Я рассказал ему все, что произошло с тех пор, как несколько дней назад меня застал врасплох в музее игральных карт звонок некоего Калибана. Мне ничего не пришлось умалчивать и корректировать: дедушка привык слушать о моих рабочих делах, и рассказ об убийствах и похищениях не повергал его в шок.
– Унаи, твоя мать умерла сразу после рождения Германа. Я видел ее мертвое тело, это была она. Живот у нее все еще был большой.
– Ты уверен, что она была мертва? Не могло ли это оказаться какой-то ошибкой? Подумай хорошо.

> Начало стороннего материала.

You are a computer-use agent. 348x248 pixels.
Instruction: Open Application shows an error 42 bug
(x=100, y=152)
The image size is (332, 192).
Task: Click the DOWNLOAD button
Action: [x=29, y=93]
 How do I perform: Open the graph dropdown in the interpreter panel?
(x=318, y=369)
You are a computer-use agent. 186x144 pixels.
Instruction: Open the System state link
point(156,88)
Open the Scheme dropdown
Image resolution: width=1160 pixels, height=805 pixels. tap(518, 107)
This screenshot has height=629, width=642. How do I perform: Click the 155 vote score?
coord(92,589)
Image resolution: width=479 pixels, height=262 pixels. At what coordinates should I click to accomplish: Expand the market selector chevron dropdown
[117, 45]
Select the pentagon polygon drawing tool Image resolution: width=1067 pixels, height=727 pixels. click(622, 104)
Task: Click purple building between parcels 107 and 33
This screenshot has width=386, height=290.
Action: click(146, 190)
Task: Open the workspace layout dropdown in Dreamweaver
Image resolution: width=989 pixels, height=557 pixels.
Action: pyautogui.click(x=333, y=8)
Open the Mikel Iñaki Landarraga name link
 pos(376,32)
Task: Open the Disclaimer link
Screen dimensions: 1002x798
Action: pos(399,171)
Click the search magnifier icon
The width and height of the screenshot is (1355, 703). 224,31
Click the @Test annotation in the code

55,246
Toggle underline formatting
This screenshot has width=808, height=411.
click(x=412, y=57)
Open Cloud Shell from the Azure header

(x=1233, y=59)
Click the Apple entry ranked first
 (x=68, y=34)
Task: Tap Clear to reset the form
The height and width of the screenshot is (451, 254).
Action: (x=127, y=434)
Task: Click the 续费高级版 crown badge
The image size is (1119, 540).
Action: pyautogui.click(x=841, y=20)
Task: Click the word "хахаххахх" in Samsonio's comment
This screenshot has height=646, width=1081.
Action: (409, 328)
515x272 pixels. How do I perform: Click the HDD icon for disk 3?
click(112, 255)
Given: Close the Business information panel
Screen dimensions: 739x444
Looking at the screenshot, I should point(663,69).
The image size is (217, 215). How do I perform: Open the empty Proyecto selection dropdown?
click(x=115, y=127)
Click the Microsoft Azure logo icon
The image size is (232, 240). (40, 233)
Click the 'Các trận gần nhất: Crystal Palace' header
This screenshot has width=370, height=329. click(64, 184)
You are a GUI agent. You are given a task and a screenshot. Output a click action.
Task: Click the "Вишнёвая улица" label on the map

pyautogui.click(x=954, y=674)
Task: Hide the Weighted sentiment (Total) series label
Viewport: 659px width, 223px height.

– Я в своей жизни повидал много мертвых, с самого детства. Умирали мои братья – тогда это было в порядке вещей; умирали родители, дяди, тети, бабушки, дедушки и соседи. Потом, на войне, я видел еще много смертей, слишком много. И вот теперь мне почти сто лет, я похоронил всех, родившихся раньше меня. Твоя мать была мертва, отец убит горем, Герман лежал в инкубаторе, а ты все время спрашивал и спрашивал, когда же наконец мама вернется домой. Ты задавал этот вопрос многие месяцы, хотя я водил тебя на кладбище; ты еще толком не умел читать, и твой детский мозг не мог осознать произошедшее. Да и вообще… твоя мать – фальсификатор книг? Она была такой доброй и честной, бедняжка… Слишком доброй, и совершенно немыслимо, чтобы она могла кого-то обманывать.
– В таком случае должно быть другое объяснение. Разве могут быть случайными столько совпадений: мои родители имели книжный магазин, предполагаемое похищение и два убийства связаны с торговлей старинными книгами, не говоря уже о том, что действие разворачивается в Витории и Мадриде… А ведь мой отец поначалу работал какое-то время у своего друга в Мадриде?
– Да, у Алистера, сына моего друга Гаэля. Того самого, в честь которого я дал имя твоему отцу. Я уже рассказывал тебе однажды эту историю об именах.
– Ну, наверное, я не придал ей тогда особого значения, потому что вообще-то я ничего такого не помню, – опустив голову, немного виновато признался я.
– Вот поэтому я и не стал тебе ее больше рассказывать, – заключил дедушка со своей убийственной логикой и пожал плечами.
– В любом случае нужно поискать официальные документы; у тебя ведь все хранится, я знаю.
В течение многих лет я не беспокоил дедушку подобными разговорами. Мне всегда казалось, что в каждой семье имелось какое-то табу, красная линия, проклятое имя, при произнесении которого вслух все вдруг умолкали и утыкались взглядами в стену.
– Если что-то есть, то оно должно быть наверху, – уверенно сказал дедушка.